By Phillip Kassel, Miriam Ruttenberg and Dan Losen | The Boston Globe | February 10, 2014
The state Supreme Judicial Court said recently that a judge may protect students from “the stigma of being perceived to be a criminal” by dismissing a charge prior to the initial court appearance. This is a good step in the right direction. But we need to do more to keep youths from being arrested in schools in the first place. As US Attorney General Eric Holder said recently; “A routine school disciplinary infraction should land a student in the principal’s office, not in a police precinct.”
Consistent with a national trend addressed in new federal guidance, Massachusetts students formerly disciplined in house are now cuffed, arrested, and charged with crimes for minor misbehaviors in significant numbers. A Brockton youth with a good disciplinary record was arrested and charged with “assault with a deadly weapon” for accidentally (as the principal acknowledged) hitting a teacher with a tossed candy, causing no injury. In Taunton and Springfield, students were arrested for using bad language, slamming doors, or merely being obnoxious.
The American Civil Liberties Union of Massachusetts and Citizens for Juvenile Justice recently looked closely at arrest practices in Boston, Worcester, and Springfield, poring through thousands of police reports. Hundreds of students are arrested in these districts every year, most often for minor offenses. In fact, more than half of the 210 Springfield arrests for school misconduct in 2009-10, the last year for which data is available, stemmed from verbal misconduct (e.g. “disrespect.”). These students were charged with “disturbing a school assembly” under a vague state law that is in serious need of revision.
As is true around the country according to the attorney general, students arrested are disproportionately of color and with disabilities. In Boston, between 2008 and 2010, African-American students were arrested at a rate twice their representation in the school system and comprised seventy percent of those arrests for public order offenses.
It is particularly disturbing that schools specifically designed to educate students with emotional and behavioral disabilities are also those most likely to have students arrested when they act out. Boston’s McKinley schools account for one percent of the District population but an astounding 17 percent of arrests in 2009-10. And Springfield’s so-called SAFE schools for children with behavioral and emotional learning disabilities arrested their students at a rate that was 10 times the District average. Having these children arrested and charged denies them the understanding and skilled intervention they are specifically identified as needing.

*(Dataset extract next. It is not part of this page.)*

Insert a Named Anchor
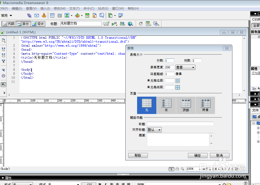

School personnel that ask often-reluctant police officers to arrest unruly students may find their lives made momentarily easier, but the costs for their added comfort are extraordinary. Any case leading to a court appearance results in a damaging criminal record, even if the charge is ultimately dismissed following initial court appearance. We know that arrest and prosecution correlate closely with graduation failure. Dropping out is an economic and social death sentence with grave societal consequences. Drop outs earn less, pay less in taxes, use more state-funded services, and are imprisoned more often (70% of Massachusetts prisoners are high school drop outs).
Excessive arrest practices do nothing to make schools safer or more effective. Taxpayer dollars spent on converting the courthouse into the principal’s office are better spent on counselors for students and support for teachers and principals in classroom and behavior management.
School districts in Georgia, Alabama, Mississippi, and Florida instituted protocols to reduce arrests and court referrals for minor school infractions. Where these systems have been in place long enough to be studied, they not only dropped arrests rates by as much as two thirds but also made schools safer. In Georgia’s Clayton County, the incidence of weapons in schools decreased by 73 percent. Communities benefited as well: Youthful felonies were reduced by 50 percent. Recent efforts to curb harsh disciplinary practices in Denver and Los Angeles generated similar positive results.
Legislation currently pending in Massachusetts (Senate 631 and House 1644) would sharply limit arrests in school for verbal misconduct. This bill, which will only affect those districts using arrest inappropriately as discipline, is a positive step toward reversing the trend to criminalize typical childish behavior. It deserves our support.